ASSIGNMENT
Your answer should consist of the lines in the data below that contain "Task".

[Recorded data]
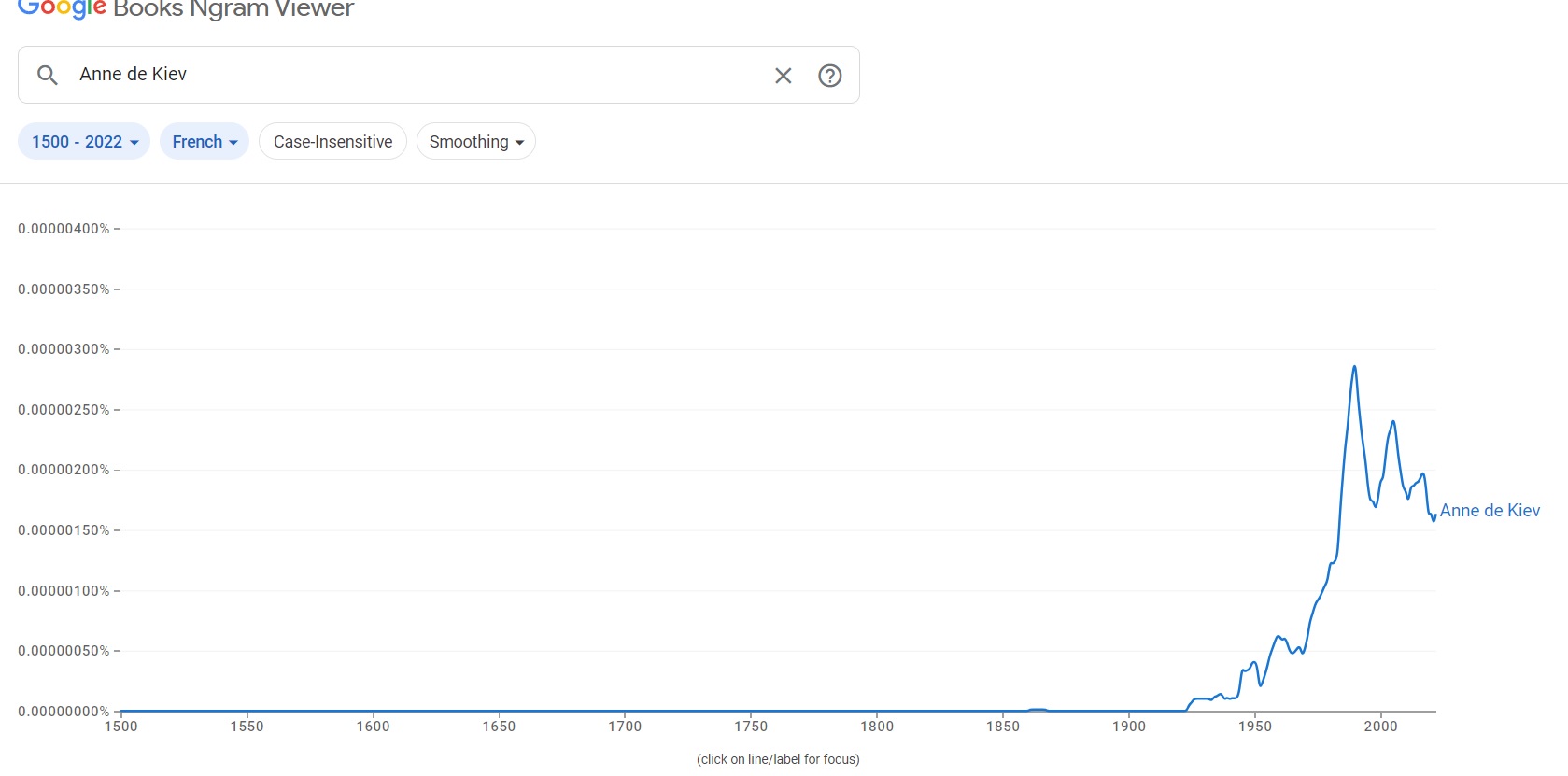Click the arrow next to Smoothing
Screen dimensions: 1568x776
519,143
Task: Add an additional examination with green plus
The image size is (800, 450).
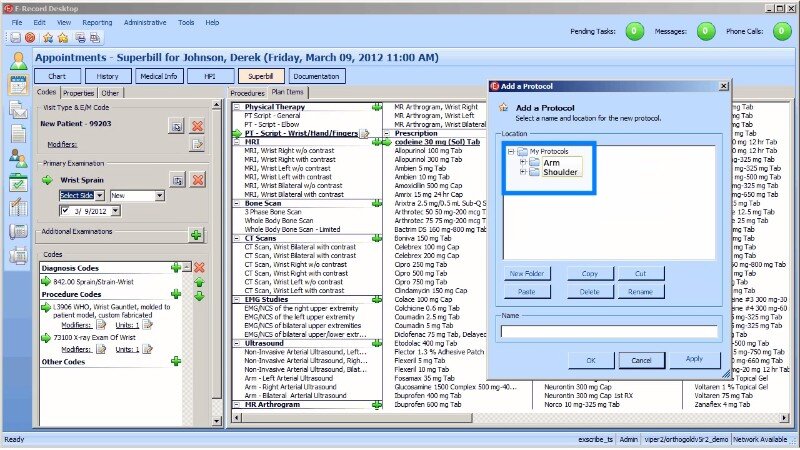Action: pyautogui.click(x=196, y=234)
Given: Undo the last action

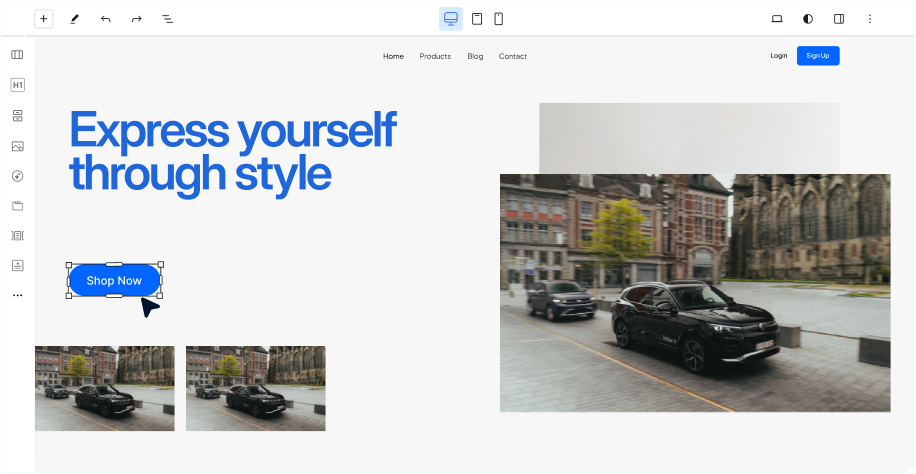Looking at the screenshot, I should click(x=105, y=19).
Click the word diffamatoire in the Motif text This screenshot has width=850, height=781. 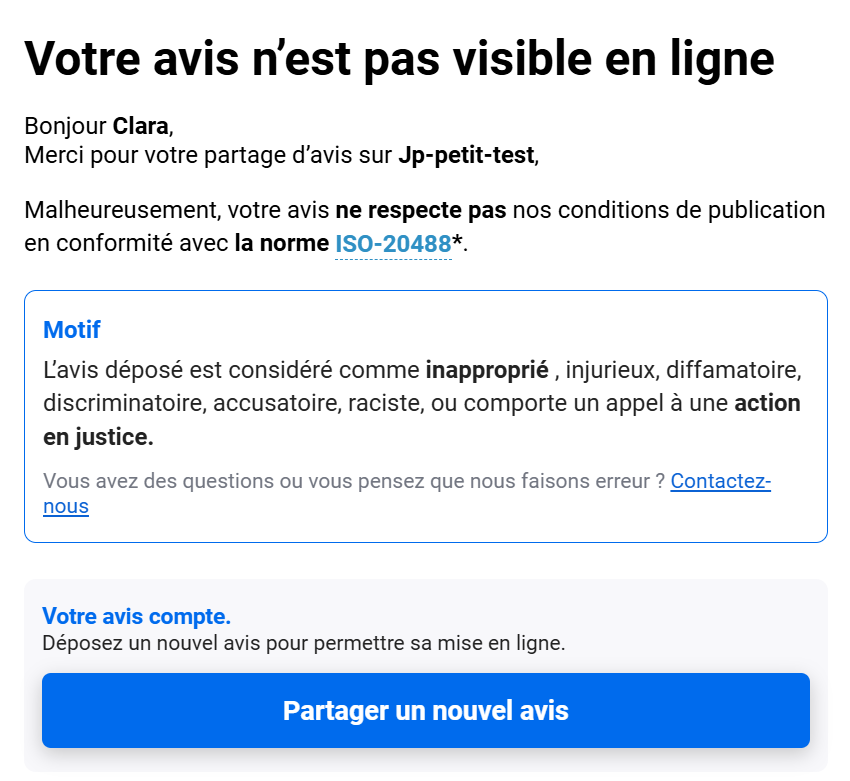click(x=738, y=370)
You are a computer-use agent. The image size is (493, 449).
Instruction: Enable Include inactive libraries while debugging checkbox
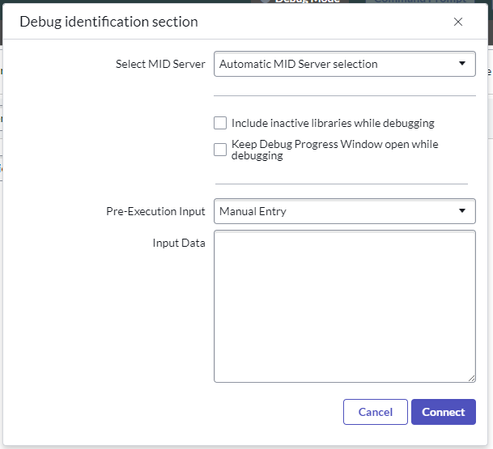[220, 123]
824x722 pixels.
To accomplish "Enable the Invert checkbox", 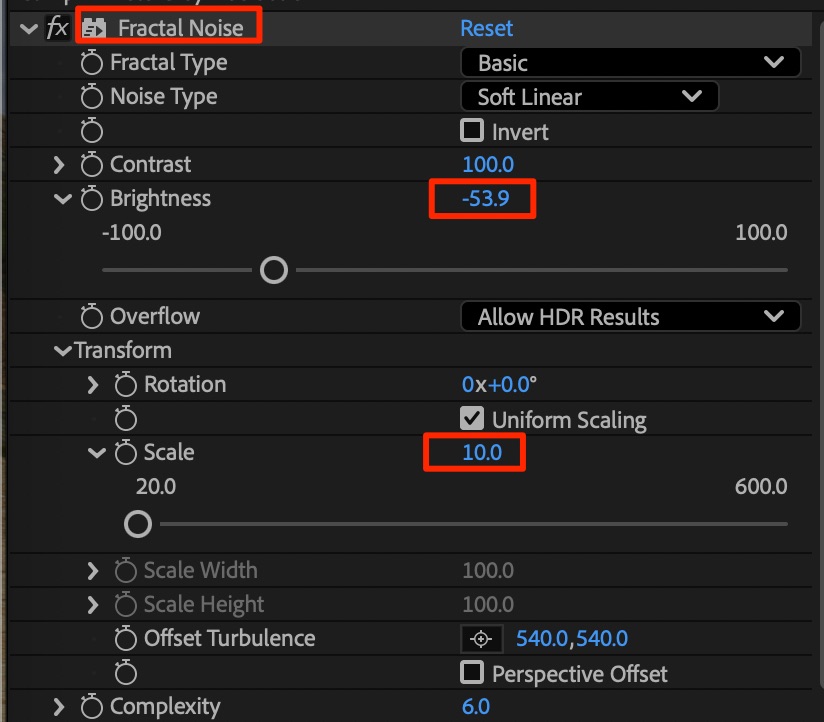I will click(472, 131).
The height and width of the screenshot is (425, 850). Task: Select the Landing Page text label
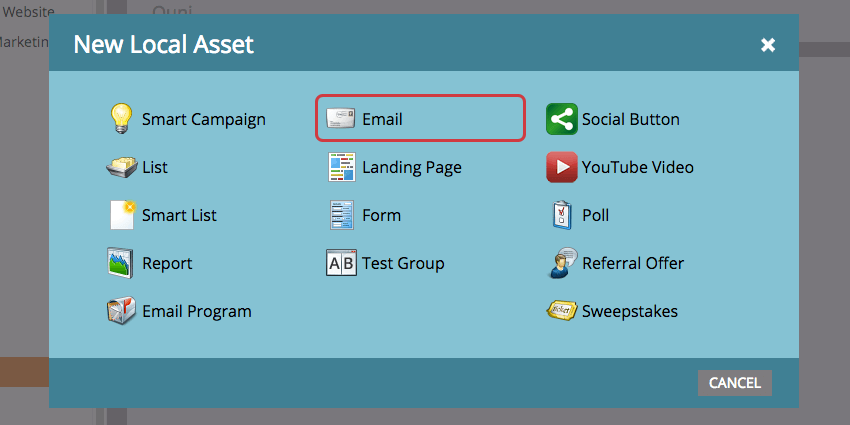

SOLUTION TO THIS EXERCISE
Task: Add an additional examination with green plus
The height and width of the screenshot is (425, 850). Task: Select the Landing Page text label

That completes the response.